Wednesday, June 24, 2015

Remembering Mr. Horner

Two nights ago, I was saddened to read the news that legendary film composer James Horner had died in a tragic plane crash. I wrote on my social media feeds that the music world was less for having lost such a masterful talent. I write here to attempt to pay tribute to one of my favorite contemporary composers.

When I was 13, my parents took me to see Braveheart (with a brother who was five years older than me, I grew up pretty fast). Suffice it to say, at 13, I had never before seen a movie like it. I was completely blown away by the size of it, the power of it, the Arthurian-style story and the depth of meaning & philosophy the film conveyed.
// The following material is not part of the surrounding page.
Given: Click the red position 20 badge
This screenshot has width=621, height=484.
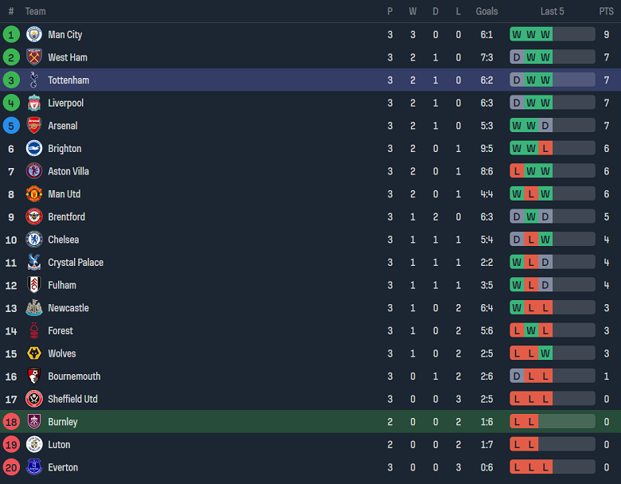Looking at the screenshot, I should (11, 467).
And it was just as impossible to be unmoved by the music.

Horner's magnificent score for Braveheart served to lift and further empower an already outstanding movie. He not only bolstered Mel Gibson's grand vision, he encapsulated it within the music. He captured the very heart of Braveheart with his concepts of melody, his instrumentation, and his amazing sense of texture and vibe. He somehow managed to pack Scotland, warfare, romance, heartbreak, heroism, freedom, and sacrifice inside the very notes he wrote and to this day the music stands as some of the most powerful and well-loved Horner ever conceived.

 

The 13-year-old me was clued into the music of James Horner that day, and it was a clue I've followed ever since. Aliens. Apollo 13. Glory. Deep Impact. A Beautiful Mind. Titanic. Legends of the Fall. Clear and Present Danger. Quite simply put, Horner wrote some of the greatest soundtrack music in the history of motion pictures. He was a master at using music to make films better (even if, as with Braveheart, the film was already great), and sometimes, as is the case with Titanic, stole the show by writing music that wound up becoming the very best part of the film.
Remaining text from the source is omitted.